*** Opening of Selected extract ***

BOSSIER PARISH, LA (KSLA) - An ArkLaTex family and the Bossier Parish School District faced each other in court again Thursday morning in the Second Circuit Court of Appeal.
Daisy and Jeff Brammer initially thought their lawsuit against the BPSB was over when a jury sided with them in 2014. The Brammers sued the school board and a teacher for negligence after their son broke his arm during what they call an attack on the Carrie Martin Elementary School playground in 2012 when their son was 10-years-old.
"It's changed everything," said Daisy Brammer of the incident. "We'll never know the kind of kid he would have been had this not happened to him, because things like this change your personality," she said.
According to the Brammers, before the attack, the then 10-year-old, told a teacher the students were messing with him but claim the teacher did nothing.
"Their stance is, 'wasn't our fault,'" said Daisy Brammer.
In September 2014, a jury ordered the BPSB to pay the Brammer family $162,674.13 in damages and losses plus $4,110.50 in costs, totaling the amount owed to $166,784.63. The amount is something the Brammers explained they never asked for.
"When a judge came back with that number we were floored," Daisy Brammer said. "One thing people forget is we never asked for a dollar figure, my attorneys never looked at that jury and said award this family 'x' amount of dollars."

*** Close of Selected extract ***

◆ **Your objective**
Reproduce the news report on the Brammer family's lawsuit against the Bossier Parish school board word for word, in full.

*** Opening of Data for review ***

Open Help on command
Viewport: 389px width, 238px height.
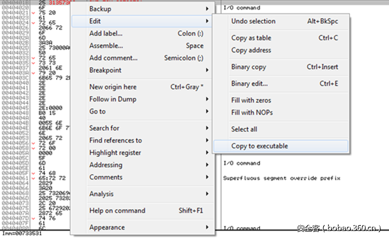pos(117,210)
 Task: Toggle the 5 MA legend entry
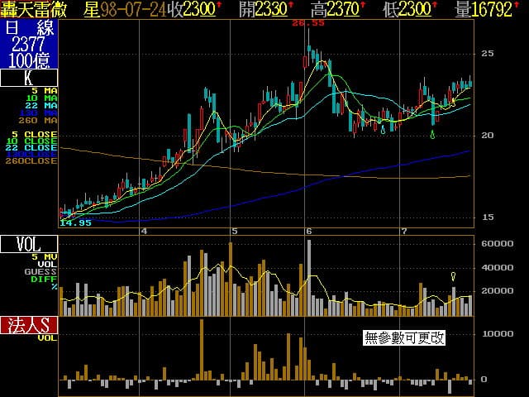click(45, 90)
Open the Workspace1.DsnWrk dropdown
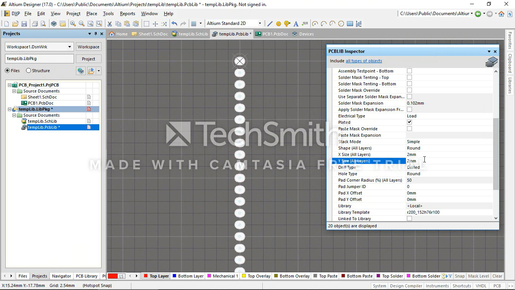This screenshot has height=290, width=515. 69,47
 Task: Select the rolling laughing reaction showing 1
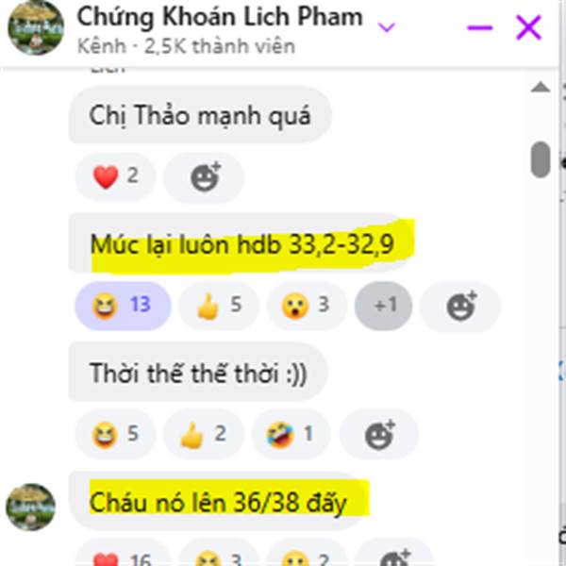pos(291,434)
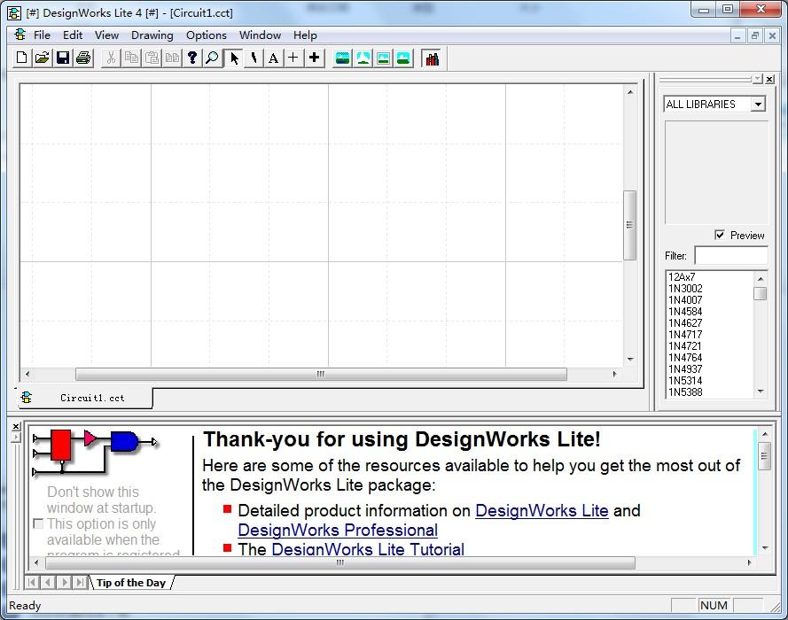Image resolution: width=788 pixels, height=620 pixels.
Task: Follow the DesignWorks Lite Tutorial link
Action: [x=368, y=549]
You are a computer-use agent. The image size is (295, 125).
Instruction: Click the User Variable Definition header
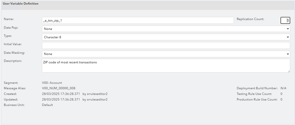[x=20, y=4]
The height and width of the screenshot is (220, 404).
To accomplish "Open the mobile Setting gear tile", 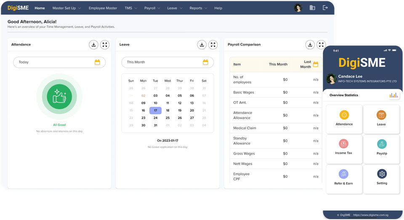I will (381, 177).
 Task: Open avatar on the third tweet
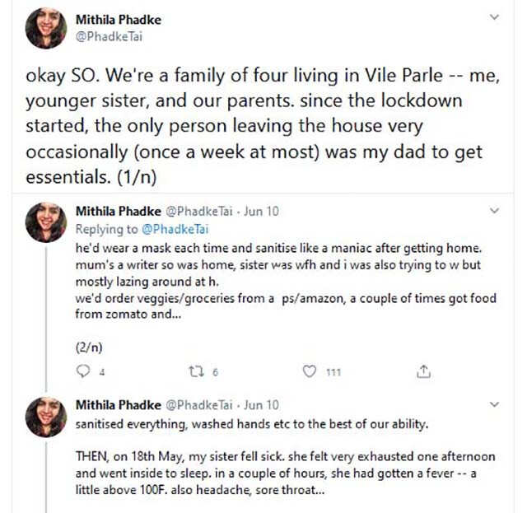[x=46, y=417]
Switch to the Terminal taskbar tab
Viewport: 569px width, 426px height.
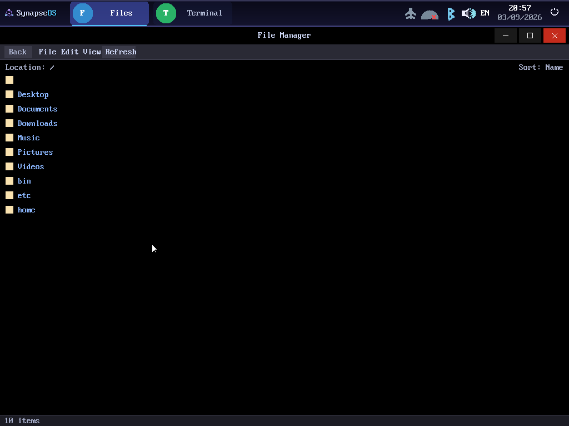coord(193,13)
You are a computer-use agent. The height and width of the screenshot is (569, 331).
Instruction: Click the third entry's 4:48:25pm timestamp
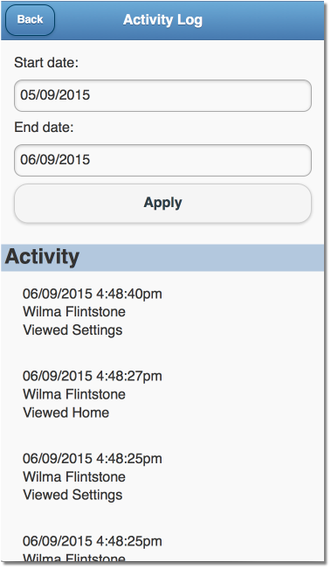[x=93, y=459]
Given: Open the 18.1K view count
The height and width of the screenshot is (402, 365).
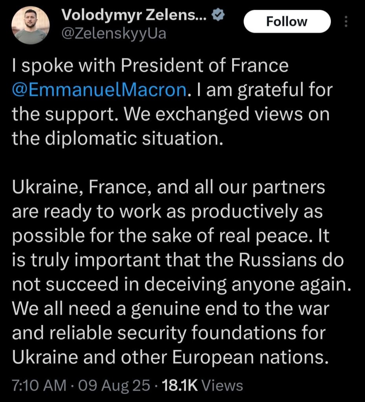Looking at the screenshot, I should 182,385.
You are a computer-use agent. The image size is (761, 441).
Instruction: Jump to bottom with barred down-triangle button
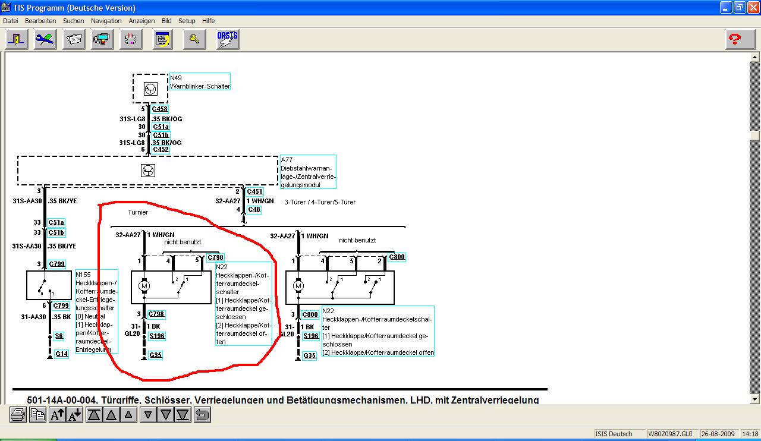[x=183, y=414]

*** Close of Data for review ***

◆ **Solved exercise**
BOSSIER PARISH, LA (KSLA) - An ArkLaTex family and the Bossier Parish School District faced each other in court again Thursday morning in the Second Circuit Court of Appeal.
Daisy and Jeff Brammer initially thought their lawsuit against the BPSB was over when a jury sided with them in 2014. The Brammers sued the school board and a teacher for negligence after their son broke his arm during what they call an attack on the Carrie Martin Elementary School playground in 2012 when their son was 10-years-old.
"It's changed everything," said Daisy Brammer of the incident. "We'll never know the kind of kid he would have been had this not happened to him, because things like this change your personality," she said.
According to the Brammers, before the attack, the then 10-year-old, told a teacher the students were messing with him but claim the teacher did nothing.
"Their stance is, 'wasn't our fault,'" said Daisy Brammer.
In September 2014, a jury ordered the BPSB to pay the Brammer family $162,674.13 in damages and losses plus $4,110.50 in costs, totaling the amount owed to $166,784.63. The amount is something the Brammers explained they never asked for.
"When a judge came back with that number we were floored," Daisy Brammer said. "One thing people forget is we never asked for a dollar figure, my attorneys never looked at that jury and said award this family 'x' amount of dollars."